英語で他の専門科領域に踏み込むことをstep on one's toesと言ったりするが、腎臓内科は他専門科とオーバーラップするので他科のつま先を踏むことは避けられない。たとえば内分泌内科などとは、ADH、RAA系、カテコラミン、糖質コルチコイドなどのホルモンでかぶる(電解質異常や二次性高血圧で)。また糖尿病と糖尿病性腎症が密接につながっている(すこしずれるが米国では膵腎同時移植の膵グラフト管理を内分泌科医ではなく移植腎臓内科医がおこなっていた)。PTH、ビタミンDなどもCa、P異常などの原因検索でかぶるし、腎不全による異常なら内分泌内科ではなく腎臓内科がみる。
内分泌内科の診断は、負荷試験などの精密検査が「何時にどんな体位で何を測定してから何を打って何分後と何分後に何を測る;事前にあの薬もこの薬も入っていてはいけない」など厳密にプロトコル化されているのが凄いなと思う。腎臓内科医に一般化は出来ないと思うが、私など例えば原発性アルドステロン症の診断をするのに、「ホルモンが自動であふれ出ているのならちょっとやそっとスピロノラクトンを投与しても抑制などされないでしょ?」と思ってしまう。しかしこういう発言をすると怒られそうだから、おとなしく仰せの通りプロトコルに従っている。まさに、つま先を踏まないように注意しているわけ。

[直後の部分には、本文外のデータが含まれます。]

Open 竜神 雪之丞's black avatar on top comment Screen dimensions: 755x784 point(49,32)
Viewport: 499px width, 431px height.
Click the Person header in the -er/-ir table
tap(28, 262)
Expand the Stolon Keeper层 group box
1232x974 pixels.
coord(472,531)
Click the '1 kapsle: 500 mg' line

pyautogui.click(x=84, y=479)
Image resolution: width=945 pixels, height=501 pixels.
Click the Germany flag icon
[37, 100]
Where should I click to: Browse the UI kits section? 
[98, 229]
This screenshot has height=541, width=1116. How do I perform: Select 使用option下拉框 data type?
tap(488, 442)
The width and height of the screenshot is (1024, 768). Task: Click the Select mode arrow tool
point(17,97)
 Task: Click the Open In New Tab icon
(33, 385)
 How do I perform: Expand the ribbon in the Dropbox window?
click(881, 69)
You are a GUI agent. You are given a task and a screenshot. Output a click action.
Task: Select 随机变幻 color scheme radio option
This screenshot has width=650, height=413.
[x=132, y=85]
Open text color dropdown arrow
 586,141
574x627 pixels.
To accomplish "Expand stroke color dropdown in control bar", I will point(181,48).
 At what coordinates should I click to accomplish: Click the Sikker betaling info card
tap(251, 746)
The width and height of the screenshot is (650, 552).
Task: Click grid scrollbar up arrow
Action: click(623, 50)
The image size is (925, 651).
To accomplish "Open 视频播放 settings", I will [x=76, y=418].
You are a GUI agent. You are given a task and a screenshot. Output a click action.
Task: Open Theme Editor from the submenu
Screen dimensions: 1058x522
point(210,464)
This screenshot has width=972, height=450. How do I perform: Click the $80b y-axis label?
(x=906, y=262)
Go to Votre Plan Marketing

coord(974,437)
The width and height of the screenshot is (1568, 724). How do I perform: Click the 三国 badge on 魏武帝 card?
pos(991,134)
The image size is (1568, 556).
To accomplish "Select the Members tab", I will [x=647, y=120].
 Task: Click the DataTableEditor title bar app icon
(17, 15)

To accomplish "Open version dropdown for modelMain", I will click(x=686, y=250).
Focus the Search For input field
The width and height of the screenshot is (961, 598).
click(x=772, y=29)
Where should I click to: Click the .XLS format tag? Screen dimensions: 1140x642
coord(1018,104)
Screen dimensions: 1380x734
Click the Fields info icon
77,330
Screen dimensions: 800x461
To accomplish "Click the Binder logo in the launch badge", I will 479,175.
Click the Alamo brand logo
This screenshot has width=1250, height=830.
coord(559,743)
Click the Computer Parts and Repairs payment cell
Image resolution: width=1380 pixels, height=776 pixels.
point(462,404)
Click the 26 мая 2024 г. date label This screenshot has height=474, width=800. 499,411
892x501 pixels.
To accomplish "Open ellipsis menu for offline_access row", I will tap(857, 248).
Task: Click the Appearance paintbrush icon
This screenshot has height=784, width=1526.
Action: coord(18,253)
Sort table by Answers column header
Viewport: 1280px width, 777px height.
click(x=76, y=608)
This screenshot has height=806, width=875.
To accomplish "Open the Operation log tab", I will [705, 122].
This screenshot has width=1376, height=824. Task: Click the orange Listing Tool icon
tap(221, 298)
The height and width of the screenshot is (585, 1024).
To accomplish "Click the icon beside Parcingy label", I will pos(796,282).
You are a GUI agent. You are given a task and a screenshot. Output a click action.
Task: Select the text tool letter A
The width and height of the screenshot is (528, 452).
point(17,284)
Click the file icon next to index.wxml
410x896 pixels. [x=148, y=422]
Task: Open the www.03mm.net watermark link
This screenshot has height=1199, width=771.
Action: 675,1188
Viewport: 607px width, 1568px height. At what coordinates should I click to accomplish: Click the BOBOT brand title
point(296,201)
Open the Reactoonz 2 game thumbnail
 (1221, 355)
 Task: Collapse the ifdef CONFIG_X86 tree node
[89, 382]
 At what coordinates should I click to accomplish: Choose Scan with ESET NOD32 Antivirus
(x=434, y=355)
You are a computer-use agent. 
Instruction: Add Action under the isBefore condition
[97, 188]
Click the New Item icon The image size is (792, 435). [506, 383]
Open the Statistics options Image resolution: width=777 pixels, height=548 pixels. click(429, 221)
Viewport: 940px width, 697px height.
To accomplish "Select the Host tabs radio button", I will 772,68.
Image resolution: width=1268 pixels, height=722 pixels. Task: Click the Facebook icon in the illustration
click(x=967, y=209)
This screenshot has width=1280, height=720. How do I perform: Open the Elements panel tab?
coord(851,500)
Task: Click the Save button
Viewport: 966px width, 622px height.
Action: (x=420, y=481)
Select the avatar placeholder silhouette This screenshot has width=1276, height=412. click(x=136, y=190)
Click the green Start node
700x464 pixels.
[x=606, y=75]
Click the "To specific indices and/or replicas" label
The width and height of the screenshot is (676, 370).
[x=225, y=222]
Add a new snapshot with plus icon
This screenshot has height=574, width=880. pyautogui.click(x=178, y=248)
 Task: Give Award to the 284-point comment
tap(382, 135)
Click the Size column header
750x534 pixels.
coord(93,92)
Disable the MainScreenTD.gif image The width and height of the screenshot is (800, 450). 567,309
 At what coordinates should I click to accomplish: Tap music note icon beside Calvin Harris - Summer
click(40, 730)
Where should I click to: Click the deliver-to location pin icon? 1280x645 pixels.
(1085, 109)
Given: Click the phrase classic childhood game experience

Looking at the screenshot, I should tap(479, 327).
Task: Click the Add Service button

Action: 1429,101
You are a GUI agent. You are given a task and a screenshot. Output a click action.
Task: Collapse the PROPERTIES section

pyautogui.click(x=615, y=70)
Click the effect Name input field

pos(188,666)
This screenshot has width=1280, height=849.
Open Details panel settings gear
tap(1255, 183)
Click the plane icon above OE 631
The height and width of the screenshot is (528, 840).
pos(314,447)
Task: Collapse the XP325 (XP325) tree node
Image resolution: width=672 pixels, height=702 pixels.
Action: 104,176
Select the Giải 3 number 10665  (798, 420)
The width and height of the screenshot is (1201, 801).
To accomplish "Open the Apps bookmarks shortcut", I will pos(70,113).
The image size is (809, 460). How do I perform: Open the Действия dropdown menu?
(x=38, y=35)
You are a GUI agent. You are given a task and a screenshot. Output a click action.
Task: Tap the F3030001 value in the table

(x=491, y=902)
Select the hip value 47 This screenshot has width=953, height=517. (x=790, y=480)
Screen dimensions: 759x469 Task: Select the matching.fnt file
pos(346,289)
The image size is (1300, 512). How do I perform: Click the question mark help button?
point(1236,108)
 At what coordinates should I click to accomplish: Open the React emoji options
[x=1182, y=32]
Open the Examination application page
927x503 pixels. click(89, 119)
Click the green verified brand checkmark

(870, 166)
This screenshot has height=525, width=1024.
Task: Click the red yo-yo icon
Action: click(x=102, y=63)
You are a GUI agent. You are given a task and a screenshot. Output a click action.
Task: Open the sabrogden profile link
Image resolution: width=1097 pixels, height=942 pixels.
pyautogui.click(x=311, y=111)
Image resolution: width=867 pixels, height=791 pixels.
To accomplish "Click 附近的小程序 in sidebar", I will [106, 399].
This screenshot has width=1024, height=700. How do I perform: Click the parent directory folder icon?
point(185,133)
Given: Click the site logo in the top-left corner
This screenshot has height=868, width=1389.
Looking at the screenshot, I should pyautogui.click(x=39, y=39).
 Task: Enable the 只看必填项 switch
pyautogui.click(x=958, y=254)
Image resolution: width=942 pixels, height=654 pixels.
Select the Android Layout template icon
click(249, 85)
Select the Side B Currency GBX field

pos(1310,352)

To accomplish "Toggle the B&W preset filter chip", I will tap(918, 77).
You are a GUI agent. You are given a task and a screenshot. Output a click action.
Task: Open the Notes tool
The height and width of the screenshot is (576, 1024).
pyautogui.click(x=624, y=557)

逆に、どちらも手を出さない領域というのもある。たとえばレニン産生腫瘍などは、そもそも稀な疾患なので経験がある施設が少ない。だからこういう時は腎臓内科と内分泌内科(と放射線科)が知恵を合わせることになる。調べてみると造影CTで腎皮質に腫瘍(小さくてもいい;レニン産生腫瘍は傍糸球体細胞の腫瘍だ)をみつけて、選択的腎静脈レニンサンプリングというのをIVRにお願いしてその腫瘍がレニン産生であることを確認する(海外の報告はJ Hypertension 2008 26 368、日本の報告はIntern Med 2013 52 1937)そうだが、この手技がうまく行かなかったという報告も多いから難しい手技なのだろう。